AIM:
Can you reproduce, word for word, the stretch of the records below from the line containing "Where should I click to: Tick" through the line containing "click(x=904, y=752)", including both of those lines?

DATA FOR THE TASK:
══════════
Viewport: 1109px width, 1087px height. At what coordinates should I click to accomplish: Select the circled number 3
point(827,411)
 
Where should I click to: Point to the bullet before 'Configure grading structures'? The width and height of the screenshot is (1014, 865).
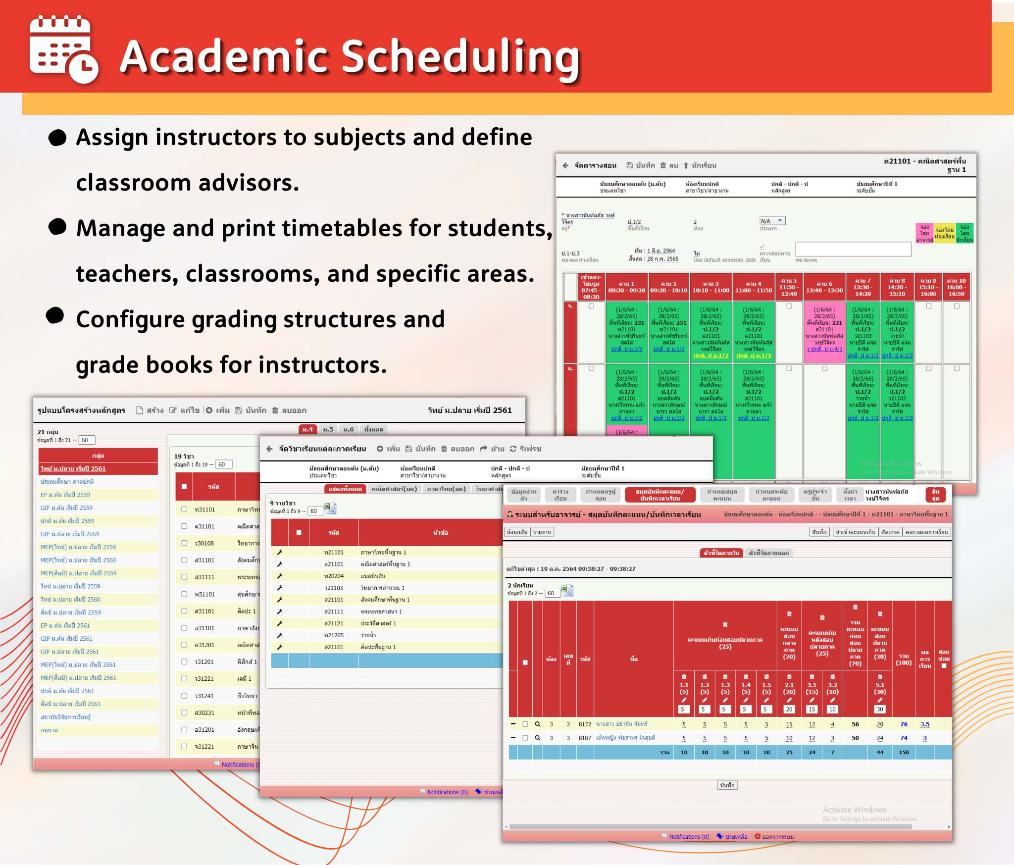click(x=55, y=315)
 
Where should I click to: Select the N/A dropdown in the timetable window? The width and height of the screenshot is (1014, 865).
click(x=772, y=221)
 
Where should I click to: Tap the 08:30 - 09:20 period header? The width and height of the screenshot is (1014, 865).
click(x=626, y=287)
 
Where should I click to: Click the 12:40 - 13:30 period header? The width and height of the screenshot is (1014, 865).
click(x=824, y=287)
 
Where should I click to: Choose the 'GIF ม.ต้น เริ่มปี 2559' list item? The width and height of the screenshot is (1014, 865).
click(x=66, y=508)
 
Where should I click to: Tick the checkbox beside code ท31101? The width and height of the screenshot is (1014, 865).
click(x=184, y=509)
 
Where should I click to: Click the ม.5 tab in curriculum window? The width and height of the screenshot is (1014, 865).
click(x=328, y=429)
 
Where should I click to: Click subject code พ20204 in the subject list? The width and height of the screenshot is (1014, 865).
click(x=334, y=576)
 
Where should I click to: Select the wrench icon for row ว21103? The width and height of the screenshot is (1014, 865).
click(x=280, y=588)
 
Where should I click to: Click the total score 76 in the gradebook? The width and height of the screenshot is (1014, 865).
click(x=904, y=724)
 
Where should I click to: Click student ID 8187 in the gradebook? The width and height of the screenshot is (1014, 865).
click(x=585, y=738)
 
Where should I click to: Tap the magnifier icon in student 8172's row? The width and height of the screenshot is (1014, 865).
click(x=537, y=724)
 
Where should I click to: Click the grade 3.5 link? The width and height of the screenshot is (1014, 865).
click(x=924, y=724)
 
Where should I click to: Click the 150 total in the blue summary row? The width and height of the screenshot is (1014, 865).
click(x=904, y=752)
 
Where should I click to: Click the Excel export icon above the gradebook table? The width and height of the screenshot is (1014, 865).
click(x=567, y=591)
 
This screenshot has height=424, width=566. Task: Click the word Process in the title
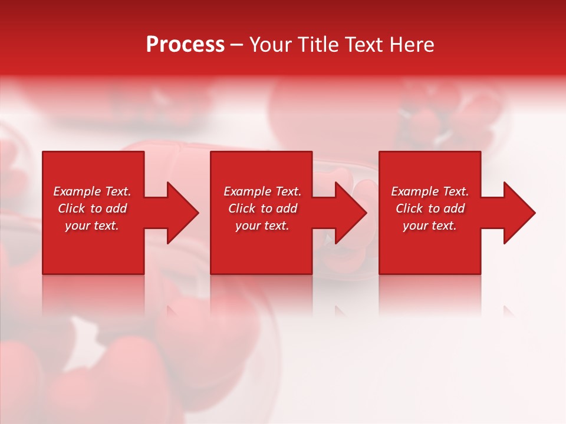tap(185, 45)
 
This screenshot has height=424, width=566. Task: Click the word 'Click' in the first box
tap(71, 208)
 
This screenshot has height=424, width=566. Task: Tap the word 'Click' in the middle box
tap(242, 208)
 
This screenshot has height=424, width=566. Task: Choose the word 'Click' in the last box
tap(409, 208)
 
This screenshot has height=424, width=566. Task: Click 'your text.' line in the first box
tap(92, 226)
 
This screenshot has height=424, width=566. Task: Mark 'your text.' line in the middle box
tap(262, 226)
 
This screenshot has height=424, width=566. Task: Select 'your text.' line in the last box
tap(430, 226)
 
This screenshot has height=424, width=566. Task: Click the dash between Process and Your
tap(236, 45)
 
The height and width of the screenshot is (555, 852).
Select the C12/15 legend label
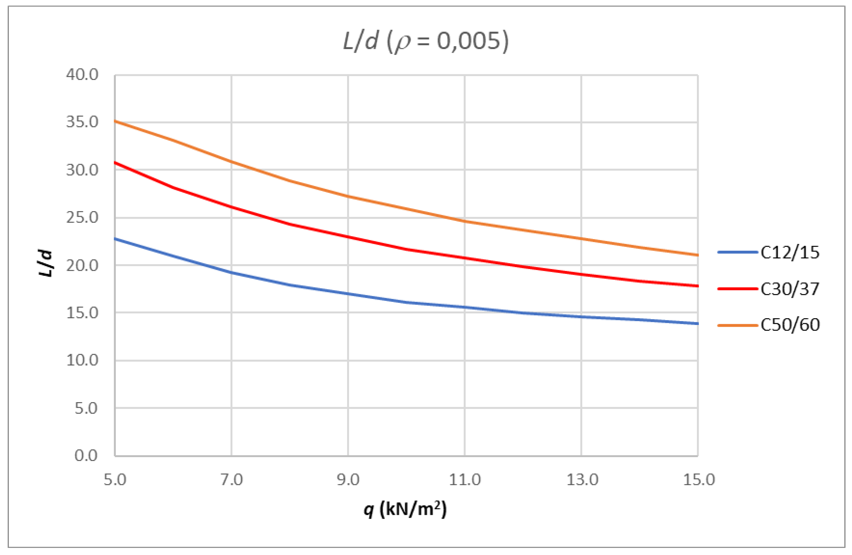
══════════
OUTPUT FOR THIS EXERCISE:
Where should I click to: Tick the checkbox beside code ท31101? The width and height of the screenshot is (1014, 865).
click(x=184, y=509)
 
Where should I click to: Click the ม.5 tab in curriculum window? The width and height of the screenshot is (1014, 865).
click(x=328, y=429)
 
Where should I click to: Click subject code พ20204 in the subject list? The width and height of the screenshot is (1014, 865).
click(x=334, y=576)
 
Where should I click to: Select the wrench icon for row ว21103? The width and height of the screenshot is (1014, 865).
click(x=280, y=588)
 
Where should I click to: Click the total score 76 in the gradebook? The width and height of the screenshot is (1014, 865).
click(x=904, y=724)
 
Where should I click to: Click student ID 8187 in the gradebook? The width and height of the screenshot is (1014, 865).
click(x=585, y=738)
 
Where should I click to: Tap the magnifier icon in student 8172's row? The width and height of the screenshot is (1014, 865).
click(x=537, y=724)
 
Where should I click to: Click the grade 3.5 link? The width and height of the screenshot is (1014, 865).
click(x=924, y=724)
 
Where should I click to: Click the 150 total in the blue summary row? The width and height of the screenshot is (1014, 865).
click(x=904, y=752)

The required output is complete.